Content starts
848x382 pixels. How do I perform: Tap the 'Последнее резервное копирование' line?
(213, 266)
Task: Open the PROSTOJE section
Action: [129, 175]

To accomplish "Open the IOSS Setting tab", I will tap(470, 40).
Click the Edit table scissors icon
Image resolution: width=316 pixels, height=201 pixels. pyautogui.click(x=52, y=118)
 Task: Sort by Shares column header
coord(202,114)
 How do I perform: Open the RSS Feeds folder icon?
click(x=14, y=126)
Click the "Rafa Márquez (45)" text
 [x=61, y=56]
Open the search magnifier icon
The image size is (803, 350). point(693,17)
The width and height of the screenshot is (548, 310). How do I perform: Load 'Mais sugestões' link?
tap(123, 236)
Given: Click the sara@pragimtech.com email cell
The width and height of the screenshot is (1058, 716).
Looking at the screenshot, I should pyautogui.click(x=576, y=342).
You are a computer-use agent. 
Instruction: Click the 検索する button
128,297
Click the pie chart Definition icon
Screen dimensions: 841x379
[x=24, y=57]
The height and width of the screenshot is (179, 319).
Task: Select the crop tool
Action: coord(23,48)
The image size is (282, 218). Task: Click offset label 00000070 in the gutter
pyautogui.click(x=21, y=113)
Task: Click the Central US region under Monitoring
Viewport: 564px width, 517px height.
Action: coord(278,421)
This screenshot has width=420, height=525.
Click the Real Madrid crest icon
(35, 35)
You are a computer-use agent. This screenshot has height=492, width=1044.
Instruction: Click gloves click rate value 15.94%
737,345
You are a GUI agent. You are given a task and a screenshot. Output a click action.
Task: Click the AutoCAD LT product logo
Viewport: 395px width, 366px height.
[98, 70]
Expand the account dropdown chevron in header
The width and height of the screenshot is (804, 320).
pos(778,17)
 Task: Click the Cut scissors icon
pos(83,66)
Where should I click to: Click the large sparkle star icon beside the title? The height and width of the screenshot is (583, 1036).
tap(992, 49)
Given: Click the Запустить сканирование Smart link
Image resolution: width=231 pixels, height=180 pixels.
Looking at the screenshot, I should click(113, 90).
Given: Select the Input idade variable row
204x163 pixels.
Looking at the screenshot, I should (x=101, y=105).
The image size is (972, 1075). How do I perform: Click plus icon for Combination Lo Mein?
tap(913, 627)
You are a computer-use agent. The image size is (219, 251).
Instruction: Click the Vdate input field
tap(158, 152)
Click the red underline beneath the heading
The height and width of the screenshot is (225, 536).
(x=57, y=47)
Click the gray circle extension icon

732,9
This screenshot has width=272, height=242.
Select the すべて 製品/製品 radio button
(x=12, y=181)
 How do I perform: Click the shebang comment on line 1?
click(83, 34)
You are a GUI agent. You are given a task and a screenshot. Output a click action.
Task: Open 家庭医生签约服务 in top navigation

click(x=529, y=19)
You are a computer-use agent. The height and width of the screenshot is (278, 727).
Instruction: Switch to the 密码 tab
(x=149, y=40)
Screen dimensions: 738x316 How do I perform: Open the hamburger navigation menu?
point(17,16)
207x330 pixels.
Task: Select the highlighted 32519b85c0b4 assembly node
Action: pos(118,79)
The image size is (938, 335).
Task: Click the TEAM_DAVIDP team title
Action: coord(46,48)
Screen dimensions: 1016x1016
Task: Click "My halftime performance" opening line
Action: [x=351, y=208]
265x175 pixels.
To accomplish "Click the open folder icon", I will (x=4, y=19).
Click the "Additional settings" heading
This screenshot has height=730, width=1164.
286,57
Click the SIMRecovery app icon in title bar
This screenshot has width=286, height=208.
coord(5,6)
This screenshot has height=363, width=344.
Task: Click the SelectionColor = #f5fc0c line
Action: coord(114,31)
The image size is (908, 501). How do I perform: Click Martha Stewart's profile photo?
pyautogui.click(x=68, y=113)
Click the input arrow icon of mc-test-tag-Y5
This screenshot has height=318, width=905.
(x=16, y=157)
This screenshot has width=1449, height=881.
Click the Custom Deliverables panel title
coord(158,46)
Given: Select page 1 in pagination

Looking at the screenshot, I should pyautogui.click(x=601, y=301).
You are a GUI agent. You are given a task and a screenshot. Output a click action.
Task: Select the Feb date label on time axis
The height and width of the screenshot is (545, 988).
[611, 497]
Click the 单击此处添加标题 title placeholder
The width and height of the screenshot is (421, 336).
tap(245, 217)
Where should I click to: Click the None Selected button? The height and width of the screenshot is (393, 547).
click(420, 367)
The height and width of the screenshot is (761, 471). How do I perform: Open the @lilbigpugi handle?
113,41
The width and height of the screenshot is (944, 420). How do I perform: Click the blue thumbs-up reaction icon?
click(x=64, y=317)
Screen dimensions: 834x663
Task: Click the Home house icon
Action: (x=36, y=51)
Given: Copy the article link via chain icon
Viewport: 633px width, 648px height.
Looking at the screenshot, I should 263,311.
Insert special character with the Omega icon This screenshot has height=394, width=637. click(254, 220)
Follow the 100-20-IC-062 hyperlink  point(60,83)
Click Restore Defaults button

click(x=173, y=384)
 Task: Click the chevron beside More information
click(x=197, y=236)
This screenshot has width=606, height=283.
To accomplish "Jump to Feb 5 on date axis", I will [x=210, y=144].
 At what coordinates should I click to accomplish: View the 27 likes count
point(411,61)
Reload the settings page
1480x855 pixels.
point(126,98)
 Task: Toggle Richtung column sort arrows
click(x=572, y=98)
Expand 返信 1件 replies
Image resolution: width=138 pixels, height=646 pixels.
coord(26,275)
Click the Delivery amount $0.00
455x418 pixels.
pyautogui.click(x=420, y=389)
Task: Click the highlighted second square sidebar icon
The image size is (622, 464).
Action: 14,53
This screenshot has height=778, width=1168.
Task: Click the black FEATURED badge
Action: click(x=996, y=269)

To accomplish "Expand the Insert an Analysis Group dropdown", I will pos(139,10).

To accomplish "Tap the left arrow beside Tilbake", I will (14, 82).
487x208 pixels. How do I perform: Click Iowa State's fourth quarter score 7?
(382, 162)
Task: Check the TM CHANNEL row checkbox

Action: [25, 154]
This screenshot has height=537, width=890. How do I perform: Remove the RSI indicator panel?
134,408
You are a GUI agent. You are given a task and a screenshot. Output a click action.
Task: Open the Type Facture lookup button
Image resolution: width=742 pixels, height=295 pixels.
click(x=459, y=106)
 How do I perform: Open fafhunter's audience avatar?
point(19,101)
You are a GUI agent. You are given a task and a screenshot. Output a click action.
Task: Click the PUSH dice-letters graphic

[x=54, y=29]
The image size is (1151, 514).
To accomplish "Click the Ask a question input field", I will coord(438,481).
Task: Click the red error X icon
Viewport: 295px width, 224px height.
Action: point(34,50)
Content ends
How to complete this task -
Which of the lines above include the string "dropdown"? Pick them out and copy them.

Response -
Expand the account dropdown chevron in header
To accomplish "Expand the Insert an Analysis Group dropdown", I will pos(139,10).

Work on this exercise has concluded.